#### 本文抜粋

【6月16日 AFP】米フロリダ(Florida)州オーランド(Orlando)で起きた銃乱射事件で、現場となった同性愛者向けナイトクラブ「パルス(Pulse)」に警備員として勤務していたアフガニスタン従軍経験のある元米海兵隊員の冷静な行動が、多くの人たちの命を救っていた。

 オマル・マティーン(Omar Mateen)容疑者(29)によって米乱射事件史上最悪となる49人が殺害された12日未明の事件について、イムラン・ユサフ(Imran Yousuf)さん(24)は米テレビ、CBSニュース(CBS News)とのインタビューで、店員が飲み物のラストオーダーを告げて間もなく「3~4発の銃声」を聞いたと語った。

「大口径ライフルだとすぐ分かった。拳銃なんかのはずがない」

########
#### データ抜粋

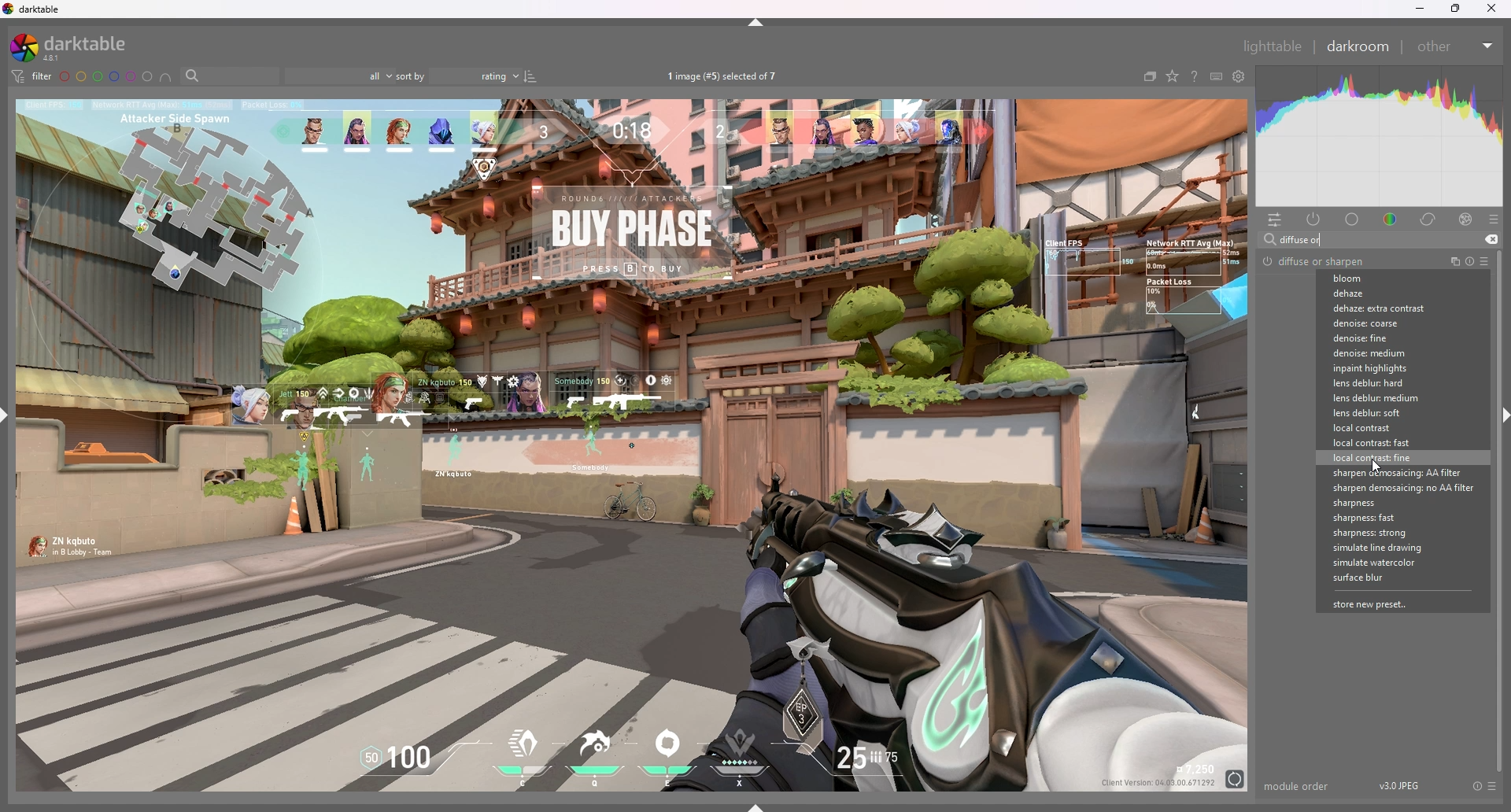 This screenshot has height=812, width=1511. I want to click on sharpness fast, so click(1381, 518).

########

課題概要 >> オーランドの銃乱射事件に関する本文抜粋によると、イムラン・ユサフさんが「3~4発の銃声」を聞いたのはいつか。

回答 >> 店員が飲み物のラストオーダーを告げて間もなくのことです。